In Datomic the atomic unit of data is a “datom” (which is like the value for a single row and column, such as “User 12’s email address is hello@example.com.” Transactions are mostly collections of datoms.

{:db/id 1234
 :user/email "hello@example.com" ; <-- that's a datom
 :user/name "bob"                ; <-- there's another one
 :user/age 30}                   ; <-- and another

In XTDB, transactions operate on entire documents (similar to rows), and XTDB provides only a few relatively low-level operations. If you want to update a single attribute in a document, you have to resubmit the entire document.

;; Old document
(def bob {:xt/id 1234
          :user/email "hello@example.com"
          :user/name "bob"
          :user/age 30}

(xt/submit-tx node
  [[:xtdb.api/put (assoc bob :user/email "different@example.com")]])

And if you do that naively, there’s a possibility that concurrent transactions will clobber each other.

;; If we run this at the same time as the submit-tx call
;; above, the email address might end up as
;; hello@example.com instead of different@example.com.
(xt/submit-tx node
  [[:xtdb.api/put (assoc bob :user/age 31)]])

You can fix that by using a combination of match operations and transaction functions. Biff does this already via its submit-tx wrapper; if you’re not using Biff, you’ll need to roll your own. Though I am planning to release Biff’s submit-tx as a standalone library, hopefully soon….

In any case, once you have something in place to handle concurrent XTDB transactions, I haven’t found the datoms-vs-documents difference to be significant. They both get the job done.
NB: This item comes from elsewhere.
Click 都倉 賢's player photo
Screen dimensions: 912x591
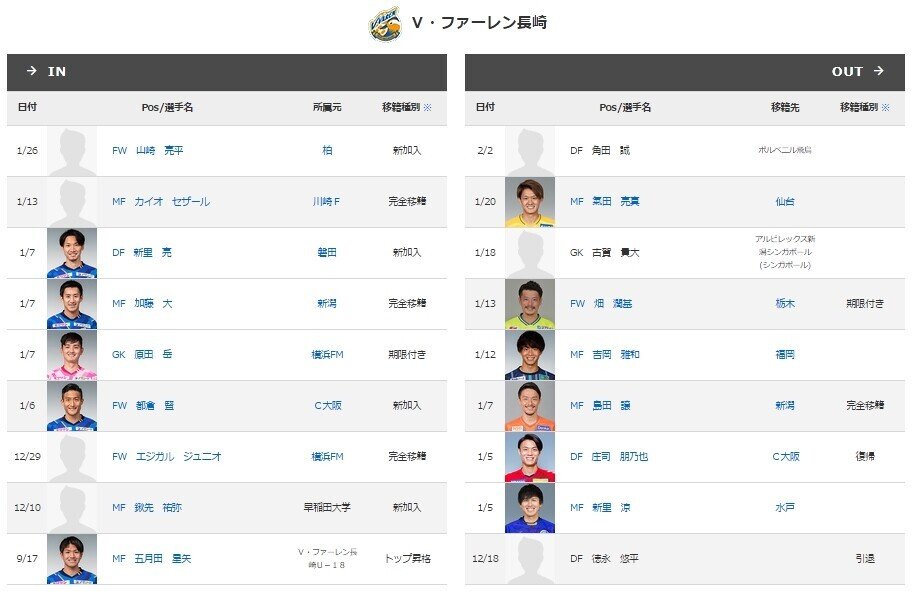pos(70,405)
Datomic schema is baked into the database, similar to Postgres and other RDBMSs. To add new schema, you run a transaction. As mentioned above, XTDB leaves schema enforcement to you. So Biff uses Malli for schema definitions, and transactions are checked against the schema before they’re submitted. Similar to the documents-vs-datoms issue above, there’s a bit of extra setup involved if you’re using XTDB (unless you’re using it via Biff), but after that the difference is moot in my experience. I do really like being able to define schema with Malli.

One point possibly worth mentioning: in Biff’s approach, schema lives in your code (i.e. in your apps’ memory), not in the database. The Datomic team views this as unequivocally a bad thing. As a solo developer I’ve found schema-in-code to be more convenient than Datomic’s approach, but for more complex systems I could see myself wanting to store schema in the database—for example, if you have a database that’s accessed by multiple services.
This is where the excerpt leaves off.